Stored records
======

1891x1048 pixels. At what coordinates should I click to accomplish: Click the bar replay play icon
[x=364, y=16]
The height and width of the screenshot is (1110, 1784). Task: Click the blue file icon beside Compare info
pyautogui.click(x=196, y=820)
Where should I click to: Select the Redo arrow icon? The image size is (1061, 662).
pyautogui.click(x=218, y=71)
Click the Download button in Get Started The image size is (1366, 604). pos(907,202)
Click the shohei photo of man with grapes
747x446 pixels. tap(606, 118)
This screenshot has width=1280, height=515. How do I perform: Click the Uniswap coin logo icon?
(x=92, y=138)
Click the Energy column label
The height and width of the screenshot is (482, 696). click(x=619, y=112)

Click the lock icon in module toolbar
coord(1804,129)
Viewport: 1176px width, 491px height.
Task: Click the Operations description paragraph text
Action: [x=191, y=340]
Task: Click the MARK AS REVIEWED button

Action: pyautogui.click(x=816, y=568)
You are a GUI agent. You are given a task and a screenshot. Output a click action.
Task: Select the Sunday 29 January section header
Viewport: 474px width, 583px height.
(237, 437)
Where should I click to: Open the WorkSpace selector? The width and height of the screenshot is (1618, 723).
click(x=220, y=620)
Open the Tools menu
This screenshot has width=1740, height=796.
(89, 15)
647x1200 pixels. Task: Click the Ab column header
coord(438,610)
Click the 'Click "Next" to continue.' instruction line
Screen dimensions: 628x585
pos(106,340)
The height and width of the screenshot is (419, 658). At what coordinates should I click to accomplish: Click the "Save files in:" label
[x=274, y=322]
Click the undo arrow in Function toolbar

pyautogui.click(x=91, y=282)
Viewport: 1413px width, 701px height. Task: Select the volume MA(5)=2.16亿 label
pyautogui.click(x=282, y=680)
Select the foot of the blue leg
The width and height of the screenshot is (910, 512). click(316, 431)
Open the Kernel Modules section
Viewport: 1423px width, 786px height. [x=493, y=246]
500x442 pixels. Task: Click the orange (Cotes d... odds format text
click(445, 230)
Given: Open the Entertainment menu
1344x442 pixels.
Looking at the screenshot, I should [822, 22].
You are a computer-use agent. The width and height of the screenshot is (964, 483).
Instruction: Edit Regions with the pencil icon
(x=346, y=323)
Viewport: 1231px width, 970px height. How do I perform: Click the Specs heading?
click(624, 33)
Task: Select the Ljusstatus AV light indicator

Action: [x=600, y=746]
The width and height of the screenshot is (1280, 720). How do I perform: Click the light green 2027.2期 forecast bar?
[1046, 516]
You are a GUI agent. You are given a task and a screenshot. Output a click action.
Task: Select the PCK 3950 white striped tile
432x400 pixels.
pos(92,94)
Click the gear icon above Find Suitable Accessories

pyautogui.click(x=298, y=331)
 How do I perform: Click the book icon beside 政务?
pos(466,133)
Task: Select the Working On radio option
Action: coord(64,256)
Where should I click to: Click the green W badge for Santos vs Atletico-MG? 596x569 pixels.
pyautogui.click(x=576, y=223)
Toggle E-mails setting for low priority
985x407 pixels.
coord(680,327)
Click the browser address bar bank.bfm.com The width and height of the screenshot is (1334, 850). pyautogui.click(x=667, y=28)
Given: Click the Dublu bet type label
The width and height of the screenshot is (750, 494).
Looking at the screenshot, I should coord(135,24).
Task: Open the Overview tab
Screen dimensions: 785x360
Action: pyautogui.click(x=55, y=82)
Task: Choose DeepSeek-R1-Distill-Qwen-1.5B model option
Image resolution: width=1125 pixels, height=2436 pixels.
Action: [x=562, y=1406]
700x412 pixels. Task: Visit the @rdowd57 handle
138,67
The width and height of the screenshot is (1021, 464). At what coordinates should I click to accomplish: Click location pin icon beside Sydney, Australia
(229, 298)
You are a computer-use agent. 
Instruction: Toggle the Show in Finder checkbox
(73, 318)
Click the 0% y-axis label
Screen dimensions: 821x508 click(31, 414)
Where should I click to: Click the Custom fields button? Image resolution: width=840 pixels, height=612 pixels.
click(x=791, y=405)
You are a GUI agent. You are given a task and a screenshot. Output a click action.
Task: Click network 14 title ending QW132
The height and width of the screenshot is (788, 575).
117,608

======

Go through the records above and return each line in which the word "computer" occurs.

You are a computer-use agent. The width and height of the screenshot is (964, 483).
You are a computer-use agent. 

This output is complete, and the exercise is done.